*** Opening DATA SHOWN ***

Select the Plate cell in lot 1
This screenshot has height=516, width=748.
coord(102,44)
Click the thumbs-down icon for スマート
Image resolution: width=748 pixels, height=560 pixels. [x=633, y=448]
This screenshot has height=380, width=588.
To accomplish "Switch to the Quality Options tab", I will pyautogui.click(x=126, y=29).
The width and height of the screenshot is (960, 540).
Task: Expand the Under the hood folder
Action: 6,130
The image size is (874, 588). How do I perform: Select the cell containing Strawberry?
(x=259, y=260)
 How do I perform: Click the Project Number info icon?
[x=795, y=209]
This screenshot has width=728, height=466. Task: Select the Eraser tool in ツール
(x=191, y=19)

*** Closing DATA SHOWN ***
*** Opening DATA SHOWN ***

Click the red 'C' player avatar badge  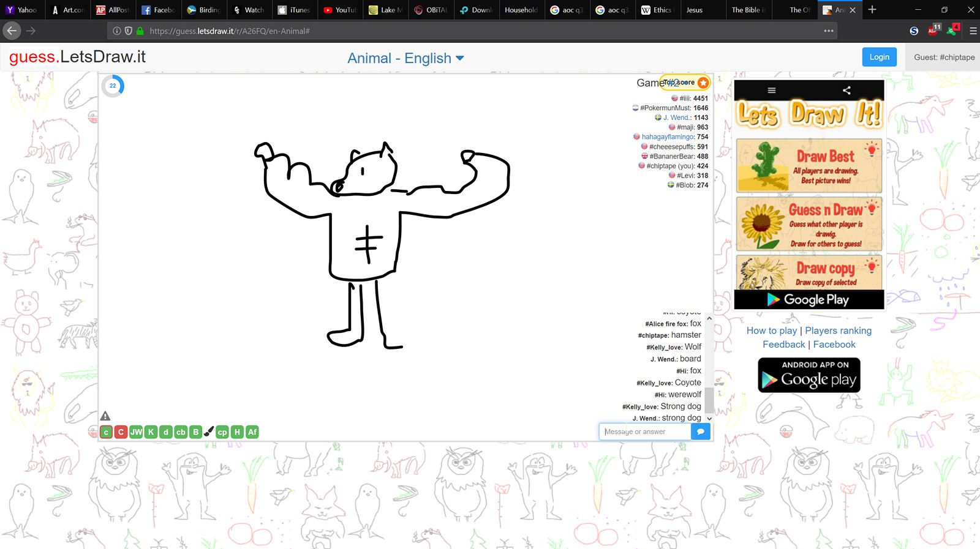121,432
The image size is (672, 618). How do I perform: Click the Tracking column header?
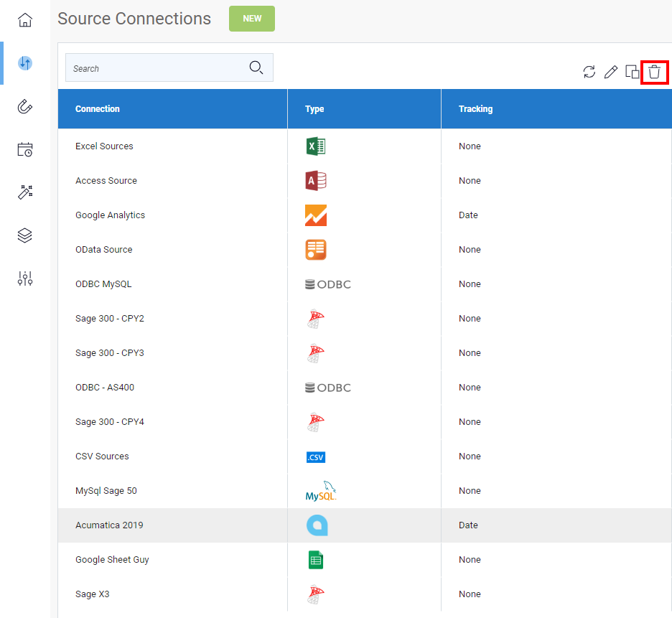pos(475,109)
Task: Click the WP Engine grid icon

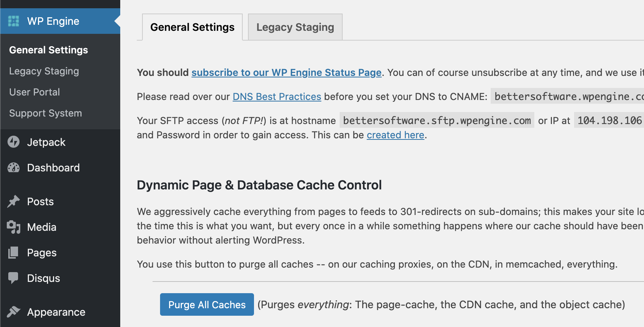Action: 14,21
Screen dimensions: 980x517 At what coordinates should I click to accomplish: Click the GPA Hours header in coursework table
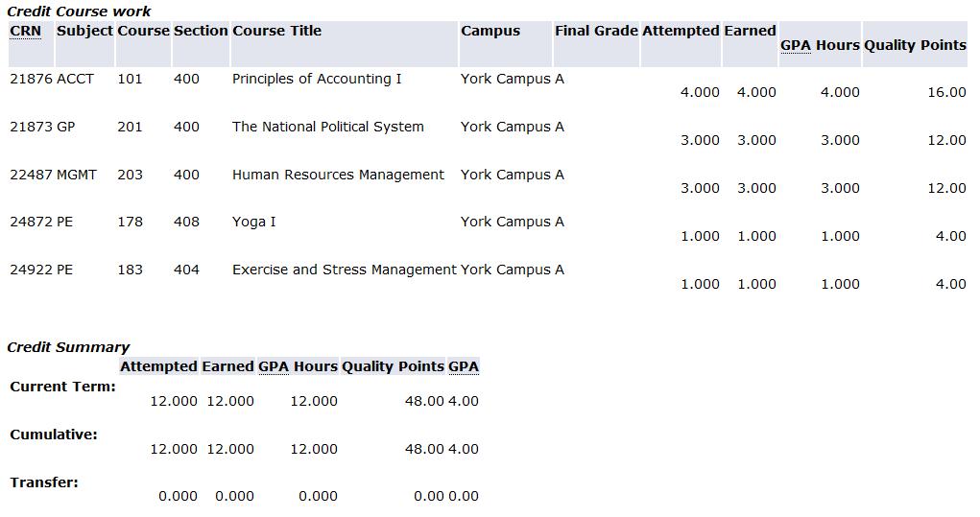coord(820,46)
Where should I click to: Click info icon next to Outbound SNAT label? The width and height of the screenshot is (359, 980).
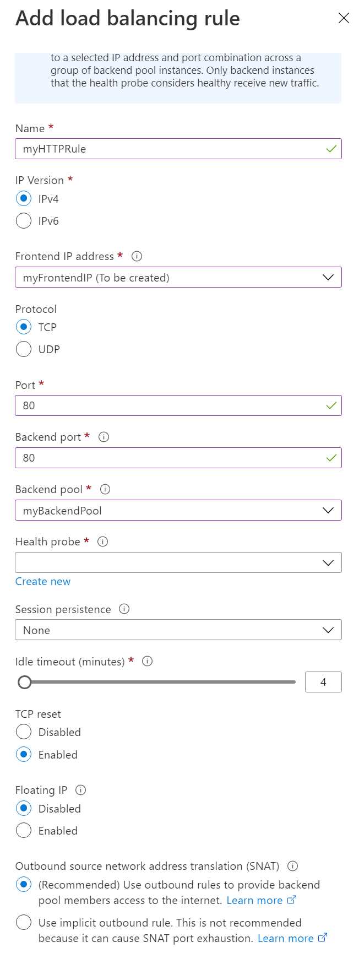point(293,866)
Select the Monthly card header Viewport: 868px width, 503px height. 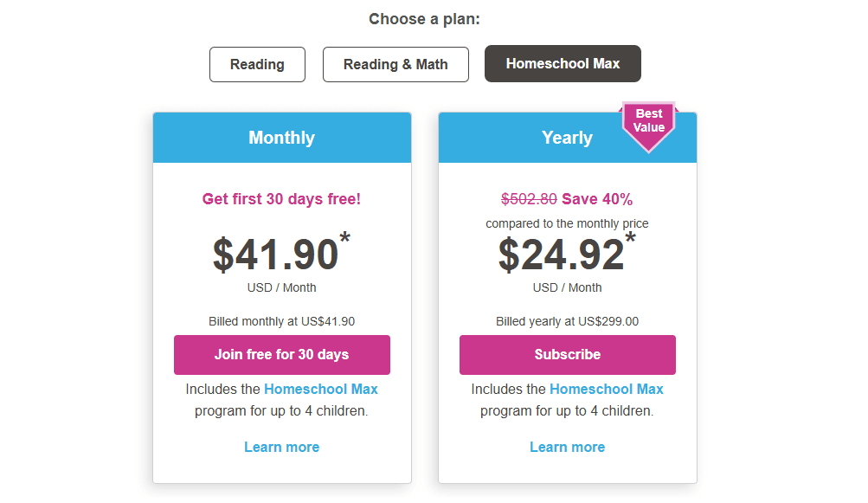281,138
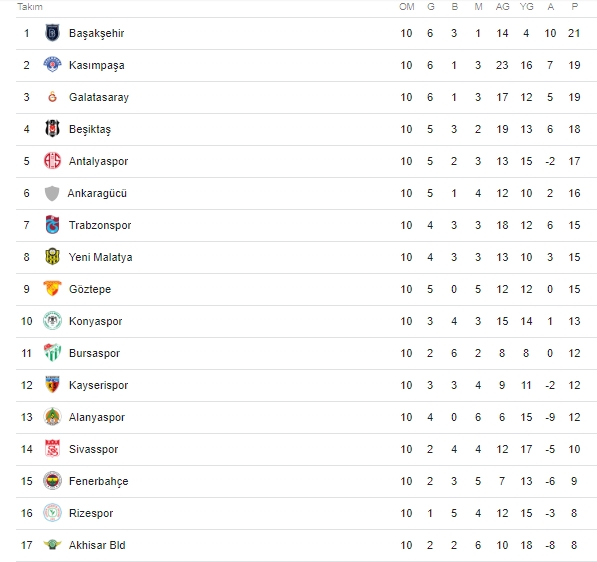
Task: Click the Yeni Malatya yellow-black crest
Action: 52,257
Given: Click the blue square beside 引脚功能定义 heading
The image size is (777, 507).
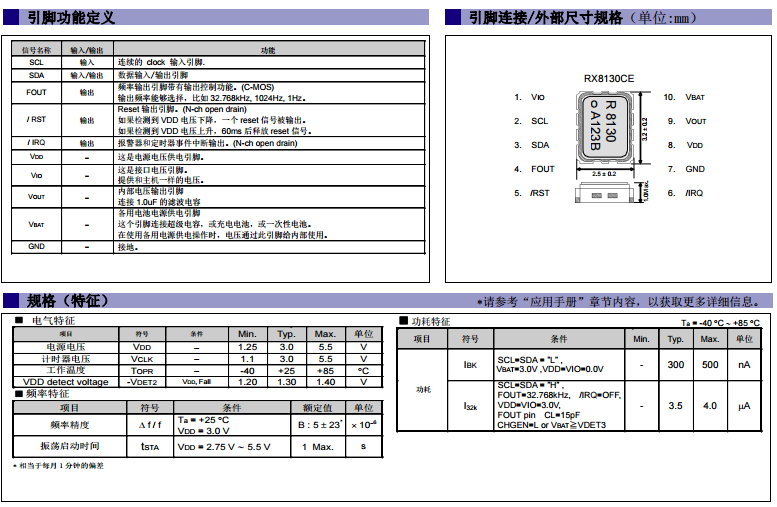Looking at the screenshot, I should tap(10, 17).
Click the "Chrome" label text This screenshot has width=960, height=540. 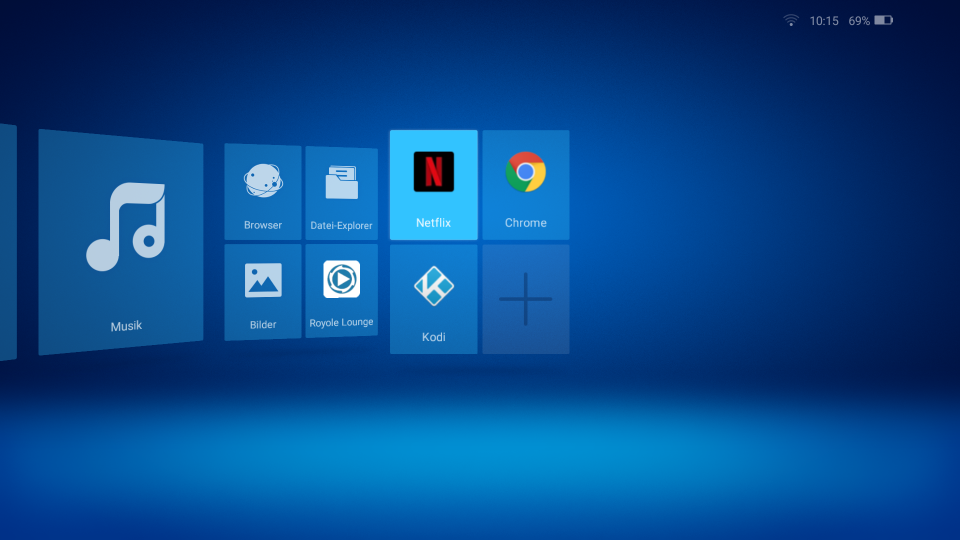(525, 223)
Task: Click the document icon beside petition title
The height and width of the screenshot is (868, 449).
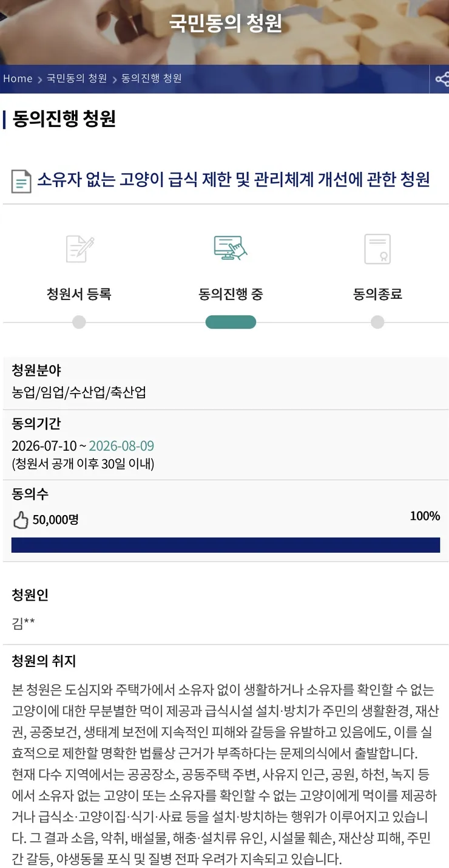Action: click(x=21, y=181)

*** Closing DATA SHOWN ***

In the entries above, find every line holding the word "beside" and copy it out.

## [ANSWER BELOW]
Given: Click the blue square beside 引脚功能定义 heading
Task: Click the document icon beside petition title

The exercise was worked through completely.